There’s something very special about the people of the islands that are collectively known as Hawaii. Like many who have visited before us, we instantly fell in love. Not just because of the flora and fauna but also because of the people. We only scratched the surface when we heard that aloha wasn’t just a greeting but a way of life and the spirit of the people. It stuck with me and there will always be a part of my heart that remain with the beautiful people there. So, when the recent wildfires swept through the historical town of Lahaina in Maui, my heart sank. In a blink of any eye everything was gone. How can we support them?
Lahaina was once a port town – whaling, fishing, sugar and pineapples. In 1802, King Kamehameha made Lahaina the capital of the Hawaiian Kingdom. He built a brick palace there along with residences and other royal buildings. Lahaina served as the centre of the Hawaiian government for over 50 years, until permanently being relocated to Honolulu. (source: LahainaTown.com)
In more recent years, Lahaina became a popular tourist destination teeming with shave ice shops, pineapple biscuits, bars and restaurants. The old Banyan tree stood majestically that dates back to 1873 was truly breathtaking. We visited a small Chinese Museum, also known as the Wo Hing Temple (1900s), that was filled with artifacts. We loved meeting the woman who managed the museum who was from Ontario. Really small world.
You could also take in a luau — always something to do at least once if you visit these islands and great for us, and our kids, to learn a bit about the history and culture. It’s where I tasted real “poi” for the first time and learned about how they roasted pork in the ground. Sure, it was touristy but with kids it was all very fascinating and it all supported local chefs, dancers, singers and artisans. We made leis and blew into conch shells. We hula’d and experienced the sunset ritual.

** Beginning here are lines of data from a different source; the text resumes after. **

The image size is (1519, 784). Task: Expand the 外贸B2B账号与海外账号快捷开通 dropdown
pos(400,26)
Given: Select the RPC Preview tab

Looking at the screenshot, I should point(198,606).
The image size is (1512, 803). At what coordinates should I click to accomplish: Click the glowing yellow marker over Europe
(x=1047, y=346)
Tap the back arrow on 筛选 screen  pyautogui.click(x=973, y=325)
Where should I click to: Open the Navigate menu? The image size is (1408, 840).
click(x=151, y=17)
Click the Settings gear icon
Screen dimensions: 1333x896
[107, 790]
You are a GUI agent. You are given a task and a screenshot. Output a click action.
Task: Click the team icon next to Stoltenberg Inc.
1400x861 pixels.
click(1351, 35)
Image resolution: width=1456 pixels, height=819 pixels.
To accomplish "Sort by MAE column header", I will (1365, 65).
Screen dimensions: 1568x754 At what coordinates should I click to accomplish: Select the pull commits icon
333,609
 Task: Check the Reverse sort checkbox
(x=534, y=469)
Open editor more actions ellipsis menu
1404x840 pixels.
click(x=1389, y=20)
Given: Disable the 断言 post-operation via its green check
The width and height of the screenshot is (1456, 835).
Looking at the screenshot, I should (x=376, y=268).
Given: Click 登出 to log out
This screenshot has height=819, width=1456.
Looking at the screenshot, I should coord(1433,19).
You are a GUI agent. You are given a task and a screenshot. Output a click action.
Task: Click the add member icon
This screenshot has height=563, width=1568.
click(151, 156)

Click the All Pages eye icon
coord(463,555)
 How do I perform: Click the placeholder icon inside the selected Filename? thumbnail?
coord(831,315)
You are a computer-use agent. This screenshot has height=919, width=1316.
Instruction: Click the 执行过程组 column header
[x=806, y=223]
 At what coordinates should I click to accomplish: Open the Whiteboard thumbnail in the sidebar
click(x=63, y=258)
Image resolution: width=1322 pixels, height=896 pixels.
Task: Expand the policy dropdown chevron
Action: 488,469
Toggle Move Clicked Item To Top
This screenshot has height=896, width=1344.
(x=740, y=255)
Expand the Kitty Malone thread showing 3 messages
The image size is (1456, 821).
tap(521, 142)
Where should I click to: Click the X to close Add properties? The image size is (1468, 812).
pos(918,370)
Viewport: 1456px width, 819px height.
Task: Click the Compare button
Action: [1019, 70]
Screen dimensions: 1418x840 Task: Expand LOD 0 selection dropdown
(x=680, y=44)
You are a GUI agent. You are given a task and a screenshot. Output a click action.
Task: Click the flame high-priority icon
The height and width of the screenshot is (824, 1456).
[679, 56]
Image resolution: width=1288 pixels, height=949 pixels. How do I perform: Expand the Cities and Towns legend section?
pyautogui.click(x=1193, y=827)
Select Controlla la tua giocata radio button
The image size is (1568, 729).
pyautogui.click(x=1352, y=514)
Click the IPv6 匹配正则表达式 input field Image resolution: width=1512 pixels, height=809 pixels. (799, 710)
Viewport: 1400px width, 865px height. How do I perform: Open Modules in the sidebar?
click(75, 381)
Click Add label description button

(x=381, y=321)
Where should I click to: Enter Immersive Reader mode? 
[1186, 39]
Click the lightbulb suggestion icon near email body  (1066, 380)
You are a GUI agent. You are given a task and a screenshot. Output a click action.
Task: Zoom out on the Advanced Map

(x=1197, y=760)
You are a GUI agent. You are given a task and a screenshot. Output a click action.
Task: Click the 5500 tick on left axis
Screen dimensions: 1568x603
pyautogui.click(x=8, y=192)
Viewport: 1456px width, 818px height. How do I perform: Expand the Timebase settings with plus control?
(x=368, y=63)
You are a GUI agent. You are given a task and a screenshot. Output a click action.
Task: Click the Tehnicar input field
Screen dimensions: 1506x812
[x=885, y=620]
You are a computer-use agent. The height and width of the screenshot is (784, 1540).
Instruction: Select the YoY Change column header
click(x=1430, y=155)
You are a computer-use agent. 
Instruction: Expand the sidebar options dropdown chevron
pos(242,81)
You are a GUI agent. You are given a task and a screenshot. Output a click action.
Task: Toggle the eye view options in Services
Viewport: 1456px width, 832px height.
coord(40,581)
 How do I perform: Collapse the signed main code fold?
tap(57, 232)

The world continues to grab our attention in many ways we wish it didn’t. Amidst chaotic times we find ourselves asking what can we do? How can we support those experiencing hardships and devastation the best we can? We’ve always believed in doing what you can in whatever way you can. We also believe in making the most of your support from the ground up.
How to help?
Maui Gold Pineapple Company has a call to action and a thoughtful way for us to support the recovery efforts from the fires that destroyed the Lahaina area. Residents of Canada can now experience the fruit grown on the slopes of Maui’s Haleakala. Here is where the days are warm and the evenings are cool, and is enriched in fresh water and nutritional volcanic soil. With every purchase, you will be supporting the People’s Fund of Maui. Funds raised will go directly to feed families, protect local jobs, and help provide financial assistance to those directly affected.
For over 40 years, Maui Gold has hand-harvested its pineapples at their peak ripeness. Known for their sweetness, high levels of Vitamin C and low acidity, pineapple lovers now have the opportunity to order the fruit on mauipineapplestore.ca . Direct shipping to Canada from the Maui Gold farm makes gift giving also easier (UPS shipping costs included).
Another way to support the people of Maui affected by the wildfires? Help spread the word! The Maui Gold Pineapple Company also has a social media challenge happening now. The Maui Pineapple Challenge is asking us to post a video of yourself doing something while balancing a pineapple to help raise awareness. It can be any pineapple! Get your family and friends involved. For every video posted on social media, they will make a donation to the cause. Use the hashtags #mauipineapplechallenge and #mauigoldpineapple. More information can be found here.
Living a life of Aloha
To best explain what “aloha” meant. I found this…
To live the life of aloha means living with a heart full of gratitude and love for life, overflowing with joy, sharing the “Aloha Spirit” with others. “Aloha is being a part of all, and all being a part of me. When there is pain, it is my pain. When there is joy, it is also mine.